Well, one could write one sentence per one line, but that makes a pretty ugly txt document, when viewed raw.

5 comments

> Well, one could write one sentence per one line, but that makes a pretty ugly txt document, when viewed raw.

Many of the tech writers I work with advocate exactly this.

In my stuff, I just hard line wrap the text. Diffs do tend to have more spurious whitespace changes because of this than I'd like, but that's still miles better than a completely opaque binary format like Word.

Not to advocate for word or anything, but technically it's a zip of xml and other stuff (images, etc) that get's pulled in through ... OLE(??). VC + markdown/latex excellent for collaboration or branching drafts.
Once I read "Semantic Linefeeds" (http://rhodesmill.org/brandon/2012/one-sentence-per-line/) I've been experimenting with breaking on punctuation. Yes, it makes the raw text looks a bit odd (check the source on http://boston.conman.org/2015/04/16.1) but I've found it much easier to edit (especially when my girlfriend emails me corrections like spelling errors, typos, incorrect grammar, etc).
For the use case of prose, this is a great alternative to the time investment needed to take up a heavyweight editor (e.g. Emacs or Vim) that can be made to operate on a clause-by-clause, sentence-by-sentence basis, and I recommend it to anyone not interested in taking the plunge into "customization culture" or using the other features those programs provide.
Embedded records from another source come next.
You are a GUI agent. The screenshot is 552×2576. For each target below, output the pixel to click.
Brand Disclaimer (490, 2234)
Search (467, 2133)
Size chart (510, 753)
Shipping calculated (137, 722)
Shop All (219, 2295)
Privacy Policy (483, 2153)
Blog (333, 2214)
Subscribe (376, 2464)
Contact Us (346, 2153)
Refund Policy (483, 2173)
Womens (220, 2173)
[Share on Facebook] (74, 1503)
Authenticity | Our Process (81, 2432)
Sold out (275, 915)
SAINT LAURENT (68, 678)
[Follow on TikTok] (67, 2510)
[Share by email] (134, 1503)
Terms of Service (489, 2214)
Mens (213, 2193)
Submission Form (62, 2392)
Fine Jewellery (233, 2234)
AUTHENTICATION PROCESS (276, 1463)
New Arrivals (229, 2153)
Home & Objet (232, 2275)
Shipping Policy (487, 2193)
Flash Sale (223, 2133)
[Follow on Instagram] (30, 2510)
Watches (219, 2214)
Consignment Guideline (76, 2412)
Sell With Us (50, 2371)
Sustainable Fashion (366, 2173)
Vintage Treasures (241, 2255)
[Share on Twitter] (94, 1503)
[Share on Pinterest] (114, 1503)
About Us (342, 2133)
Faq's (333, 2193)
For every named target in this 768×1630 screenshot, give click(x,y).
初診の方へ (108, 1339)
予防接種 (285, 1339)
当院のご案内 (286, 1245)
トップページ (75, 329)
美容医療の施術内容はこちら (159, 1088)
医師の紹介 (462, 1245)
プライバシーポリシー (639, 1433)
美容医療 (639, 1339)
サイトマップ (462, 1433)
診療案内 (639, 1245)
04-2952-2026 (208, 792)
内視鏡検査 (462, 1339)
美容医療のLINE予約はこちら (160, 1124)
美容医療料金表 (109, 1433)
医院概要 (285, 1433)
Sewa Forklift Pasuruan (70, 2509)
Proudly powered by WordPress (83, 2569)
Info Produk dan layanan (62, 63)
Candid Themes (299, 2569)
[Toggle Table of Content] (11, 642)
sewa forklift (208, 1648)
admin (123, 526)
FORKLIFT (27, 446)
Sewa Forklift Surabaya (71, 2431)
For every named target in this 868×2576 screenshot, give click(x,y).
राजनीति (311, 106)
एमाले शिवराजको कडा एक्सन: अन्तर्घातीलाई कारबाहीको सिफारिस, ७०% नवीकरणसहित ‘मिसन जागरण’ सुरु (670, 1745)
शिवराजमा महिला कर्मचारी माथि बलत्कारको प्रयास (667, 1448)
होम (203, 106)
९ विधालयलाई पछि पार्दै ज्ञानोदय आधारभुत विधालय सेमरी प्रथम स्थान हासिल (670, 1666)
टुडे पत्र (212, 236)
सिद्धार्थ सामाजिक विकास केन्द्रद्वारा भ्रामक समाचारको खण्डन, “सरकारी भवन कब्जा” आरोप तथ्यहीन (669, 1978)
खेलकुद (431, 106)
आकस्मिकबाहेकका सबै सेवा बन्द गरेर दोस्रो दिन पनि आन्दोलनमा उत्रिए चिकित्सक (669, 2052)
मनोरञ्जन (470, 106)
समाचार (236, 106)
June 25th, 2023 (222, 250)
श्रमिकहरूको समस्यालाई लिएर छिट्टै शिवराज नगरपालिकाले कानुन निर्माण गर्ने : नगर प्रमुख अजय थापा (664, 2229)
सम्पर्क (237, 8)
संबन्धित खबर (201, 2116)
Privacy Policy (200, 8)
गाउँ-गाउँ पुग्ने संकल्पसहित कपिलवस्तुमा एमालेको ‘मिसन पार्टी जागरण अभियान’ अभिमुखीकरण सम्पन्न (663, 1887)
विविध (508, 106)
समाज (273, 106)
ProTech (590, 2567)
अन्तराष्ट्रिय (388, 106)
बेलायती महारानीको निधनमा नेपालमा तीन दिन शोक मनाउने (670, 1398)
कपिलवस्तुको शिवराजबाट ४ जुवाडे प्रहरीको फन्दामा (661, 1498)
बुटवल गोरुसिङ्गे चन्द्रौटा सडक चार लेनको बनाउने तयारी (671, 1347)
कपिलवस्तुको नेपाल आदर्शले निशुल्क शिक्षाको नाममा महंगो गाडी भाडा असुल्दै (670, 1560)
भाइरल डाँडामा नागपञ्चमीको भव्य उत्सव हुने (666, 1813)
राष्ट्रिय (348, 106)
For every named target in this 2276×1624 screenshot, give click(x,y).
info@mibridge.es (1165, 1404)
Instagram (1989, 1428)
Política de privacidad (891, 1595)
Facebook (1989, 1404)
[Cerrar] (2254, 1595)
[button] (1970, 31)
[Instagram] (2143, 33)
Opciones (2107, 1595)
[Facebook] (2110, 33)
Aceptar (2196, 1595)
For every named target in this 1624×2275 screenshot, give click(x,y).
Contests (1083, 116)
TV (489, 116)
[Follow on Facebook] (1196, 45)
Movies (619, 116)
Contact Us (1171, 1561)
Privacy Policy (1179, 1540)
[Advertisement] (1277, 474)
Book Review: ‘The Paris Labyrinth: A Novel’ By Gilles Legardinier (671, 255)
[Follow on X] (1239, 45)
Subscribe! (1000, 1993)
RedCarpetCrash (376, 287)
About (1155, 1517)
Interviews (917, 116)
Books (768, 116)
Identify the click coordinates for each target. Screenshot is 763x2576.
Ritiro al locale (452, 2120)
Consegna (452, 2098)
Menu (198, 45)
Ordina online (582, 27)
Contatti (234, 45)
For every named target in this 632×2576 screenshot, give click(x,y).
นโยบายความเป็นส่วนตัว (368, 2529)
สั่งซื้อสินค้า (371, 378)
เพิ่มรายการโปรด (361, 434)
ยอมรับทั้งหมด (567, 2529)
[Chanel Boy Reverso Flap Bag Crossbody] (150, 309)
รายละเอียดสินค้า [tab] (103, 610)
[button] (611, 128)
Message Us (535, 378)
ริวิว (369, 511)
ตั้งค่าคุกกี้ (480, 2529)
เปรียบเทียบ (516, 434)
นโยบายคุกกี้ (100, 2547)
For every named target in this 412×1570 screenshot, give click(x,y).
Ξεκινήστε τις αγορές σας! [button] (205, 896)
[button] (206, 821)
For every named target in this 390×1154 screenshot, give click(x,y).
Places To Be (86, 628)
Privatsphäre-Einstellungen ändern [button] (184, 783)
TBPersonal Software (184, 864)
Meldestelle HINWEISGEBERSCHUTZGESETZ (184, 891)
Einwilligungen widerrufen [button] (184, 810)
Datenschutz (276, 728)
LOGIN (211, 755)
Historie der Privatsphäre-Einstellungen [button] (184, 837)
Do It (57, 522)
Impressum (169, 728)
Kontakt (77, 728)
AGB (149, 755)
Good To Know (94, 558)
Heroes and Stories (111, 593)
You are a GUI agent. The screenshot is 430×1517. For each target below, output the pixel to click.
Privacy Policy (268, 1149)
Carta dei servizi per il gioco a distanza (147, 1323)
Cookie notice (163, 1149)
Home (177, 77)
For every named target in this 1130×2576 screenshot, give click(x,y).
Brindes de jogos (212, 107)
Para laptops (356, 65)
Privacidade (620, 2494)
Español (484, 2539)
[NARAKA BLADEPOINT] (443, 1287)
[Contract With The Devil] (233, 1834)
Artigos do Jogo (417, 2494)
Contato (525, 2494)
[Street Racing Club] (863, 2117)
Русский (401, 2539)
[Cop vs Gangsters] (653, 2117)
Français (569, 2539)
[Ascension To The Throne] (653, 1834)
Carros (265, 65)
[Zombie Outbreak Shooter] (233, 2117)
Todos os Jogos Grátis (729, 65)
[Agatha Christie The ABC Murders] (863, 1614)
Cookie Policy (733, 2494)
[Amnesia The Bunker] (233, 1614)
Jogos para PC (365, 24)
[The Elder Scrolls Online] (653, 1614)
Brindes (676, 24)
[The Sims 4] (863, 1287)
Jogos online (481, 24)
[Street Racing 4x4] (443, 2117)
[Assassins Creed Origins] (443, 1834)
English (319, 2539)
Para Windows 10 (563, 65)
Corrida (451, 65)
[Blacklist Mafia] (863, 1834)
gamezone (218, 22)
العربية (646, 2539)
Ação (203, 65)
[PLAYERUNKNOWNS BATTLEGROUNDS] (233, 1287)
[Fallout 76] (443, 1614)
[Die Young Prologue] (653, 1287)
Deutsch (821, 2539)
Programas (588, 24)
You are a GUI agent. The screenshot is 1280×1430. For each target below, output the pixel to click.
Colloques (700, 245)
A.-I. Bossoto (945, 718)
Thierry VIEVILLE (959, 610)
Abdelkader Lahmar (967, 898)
My writing, when I don't need to use Word for work (thanks to co-workers who use it for everything), tends to be done in something unobtrusive like nano or sandy[0] and looks much like the source from your second link, minus the HTML.

"Easy to edit," to take a phrase from your first link, is key.

[0]: http://tools.suckless.org/sandy

Not sure what is the right way to do it. But in principle it shouldn't be a problem. An script could make a copy of the files but with one sentence per line. So you could edit the original and then uae the transformed version for version control.
The inquisitive Lt. Function_Seven asked, "How would the script know where one sentence ends and another begins?" as he began typing his query into the Yahoo! Search toolbar.

:) I think you just made the case for bringing back the two spaces after a period rule!

FWIW, basic machine learning approaches to "sentence boundary detection" (as the task is called) get 199 out of 200 of these right (without using the "two space" clue), and have for a while. (e.g., http://sonny.cslu.ohsu.edu/~gormanky/blog/simpler-sentence-b...)
For the purpose of version control, it doesn't even have to be exact. It doesn't matter if the detector inserts an incorrect line break after a certain combination of characters, as long as it does so consistently so that it produces a readable diff.

    Ha.  You might be right.
git diff --word-diff=color

Not exactly sentence-level, but perhaps good enough for some...